Bulk Import Module - language and data type conflict

Hello, I’m configuring the Bulk Import Module, and I stumbled upon an issue. We’re using Bulk Import to import csv files with headers that contain both language and data type. When a column header has a language and certain data types, the language setting doesn’t import.

It seems like the language setting fails in combination with data types created by Numeric Data Type and Data Type RDF modules.

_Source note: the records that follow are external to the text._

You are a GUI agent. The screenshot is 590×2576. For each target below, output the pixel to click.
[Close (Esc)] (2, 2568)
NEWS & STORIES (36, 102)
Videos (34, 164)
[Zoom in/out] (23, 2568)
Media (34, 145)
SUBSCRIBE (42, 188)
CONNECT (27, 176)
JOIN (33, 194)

The language does not set for these:

dcterms:description ^^html @es
dcterms:description ^^xml @es
dcterms:description ^^numeric:integer @es
dcterms:description ^^numeric:timestamp @es

The language is set just fine for these:

dcterms:description ^^uri @es
dcterms:description @es

I submitted an issue in the Bulk Import module repository. I’m posting it here too, in case anyone can help me, in case others have noticed the same issue, and in case the thread is useful to someone else.

Thanks!

I’ve been working on this. I’ve made some progress, but now I’m stuck.

What I’ve done so far:
The language wasn’t included during resource processing, when filling property values. In /BulkImport/src/Processor/ResourceProcessor.php, I made 2 changes. I added a condition for the ‘html’ data type in fillProperty() and in fillPropertyForValue()

This is where I’m stuck:
Somehow the language is dropped during entity creation.

Here’s the function where I notice the language disappear.
It’s within createEntity() in BulkImport/src/Processor/AbstractResourceProcessor.php

protected function createEntity(array $resource): ?AbstractEntityRepresentation{
        // Linked ids from identifiers may be missing in data. So two solutions
        // to add missing ids: create resources one by one and add ids here, or
        // batch create and use an event to fill add ids.
        // In all cases, the ids should be stored for next resources.
        // The batch create in api adapter is more a loop than a bulk process.
        // The main difference is the automatic detachment of new entities,
        // instead of a clear. In doctrine 3, detachment will be removed.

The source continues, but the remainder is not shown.